Posted by: Vivek Gite

The author is the creator of nixCraft and a seasoned sysadmin, DevOps engineer, and a trainer for the Linux operating system/Unix shell scripting. Get the latest tutorials on SysAdmin, Linux/Unix and open source topics via RSS/XML feed or weekly email newsletter.

5 comment

  1. Can a mutt-1.5.19 be installed on a FreeBSD system (where there’s a mutt- by a user who doesn’t have root acccess? Using pkg_add or any other way? If so, how? Any tips appreciated. (I tried & got a lot of “permission denied.”)

  2. > Noop. You need to be root to install software.

    Well, surely there must be some way for users on a FreeBSD system to install programs into their own home directory. If not, then I don’t see much “free” in FreeBSD.

    1. You don’t understand security concept, do you? This is a security feature. Otherwise, it will just like MS-Windows, you can install anything including virus without your permission. I suggest you get a good book which explains basic UNIX concepts.

    2. You can install packages or source to your own home directory; you typically need to be root because, when installing a package/port system-wide (the usual behaviour), you need to place the pieces of this application in different system directories (/usr/bin, /etc, /usr/lib etc.), and this requires root/superuser permissions.

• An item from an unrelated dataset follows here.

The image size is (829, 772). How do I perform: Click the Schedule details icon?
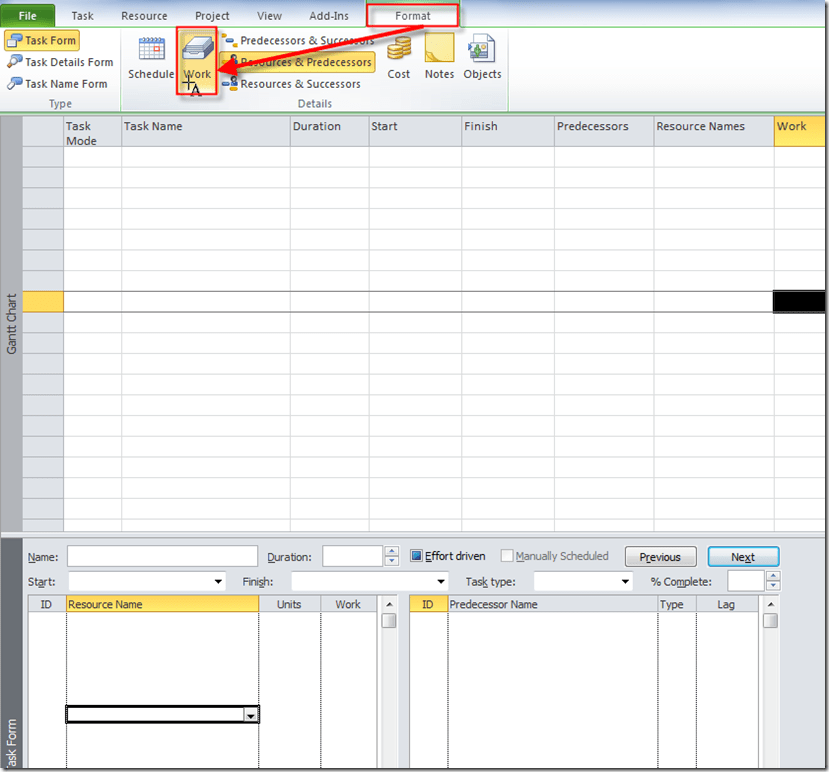click(x=151, y=57)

      In Windows, users are typically setup as ‘Administrators’, making it easier for them to install new software they want; the software is kept all in one place, in it’s own directory in Program Files, but this is still a system directory and needs Admin (root) privileges. Windows users are encouraged to have an Admin account for installing new software, and a limited User account just for their own space, however in practise nobody really does this because it’s too difficult, and Windows systems as home desktops are really just there for playing games and doing unimportant crap.

      In either situation – yes, it would actually be (arguably) better to let users only install applications to their local home directories, for their local use, running them with their own limited credentials; this way, even if you installed a piece of malware, it should only affect you, or at least, be unable to do system-wide damage (or, if you’ve chrooted/jailed your home dir somehow, it shouldn’t be able to get to the outer filesystem either).

      But BSD machines, and most Unix systems, are used as serious midrange business servers; only new software that’s been vetted by someone, or is in the standard ports tree to begin with, is installed – by someone with root privileges, and usually as part of a painstakingly complex upgrade process. This is not the same as a personal home Windows desktop system.

      TL;DR Needing root privileges to install a package is only to install it system-wide (which it usually is), because the process will need to add files to directories like /usr/bin, /etc, /usr/lib and so on.